In 1910 she joined the Theosophical Society. She became a kind of surrogate parent to the young Jiddu Krishnamurti, brought back from India with his brother by Annie Besant in 1911. Appointed by Besant as the English representative of the Order of the Star in the East, Lutyens toured the country lecturing on behalf of theosophy. She edited the theosophical journal Herald of the Star, and attracted wealthy converts to theosophy, such as Mabel Dodge. In 1916, at the same time as her husband was busy designing an imperial capital at New Delhi, she held meetings for an all-India home rule movement in her drawing-room in London. She continued to protect and care for Krishnamurti, to whom she was devoted. As a young adult Krishnamurti wrote to her daily from France. In the 1920s she toured the world with him, convinced that he was the Messiah. In 1925 she founded the League of Motherhood, but by this time theosophy was divided over Krishna's claims. She supported Krishnamurti trying to dissolve the Theosophical Society, and in 1930 followed him in resigning from theosophy.

Lutyens published two autobiographical works: A Blessed Girl (1953) was a memoir of her upbringing, and Candles in the Sun (1957) told the story of her theosophical involvement. The Birth of Rowland (1956) was a collection of her parents' letters.
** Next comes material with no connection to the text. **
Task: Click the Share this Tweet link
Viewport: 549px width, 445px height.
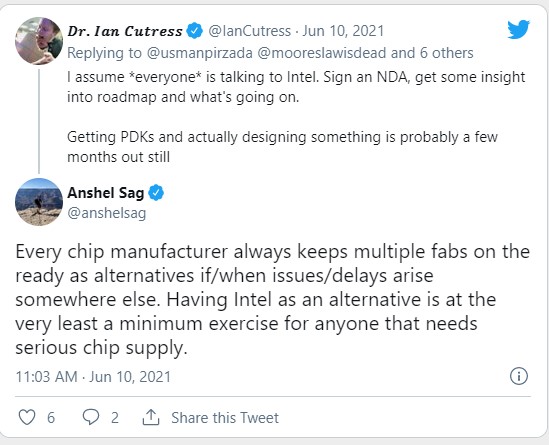Action: point(225,418)
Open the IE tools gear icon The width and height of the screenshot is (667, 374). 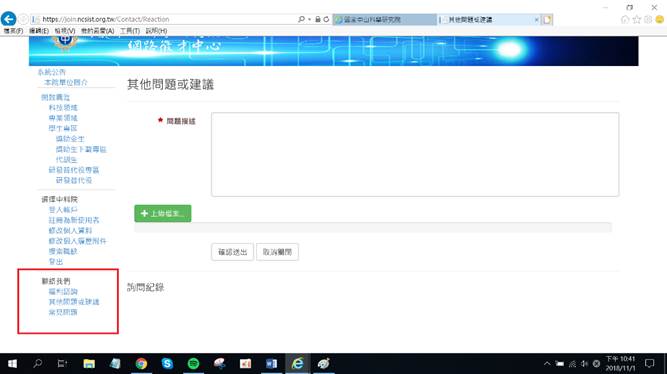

The historian, Brian Harrison, interviewed two of Lutyens' daughters, Elisabeth and Mary, in June 1975 and April 1976 respectively, as part of his Suffrage Interviews project, titled Oral evidence on the suffragette and suffragist movements: the Brian Harrison interviews. Elisabeth talks about her mother's relationship with theosophy, her time in India, relationships with other family members, her disapproval of suffragette militancy, and lesbianism in the suffragette movement. Mary's interview includes Emily's influence over her brother, Victor Bulwer-Lytton, as regards Home Rule in India.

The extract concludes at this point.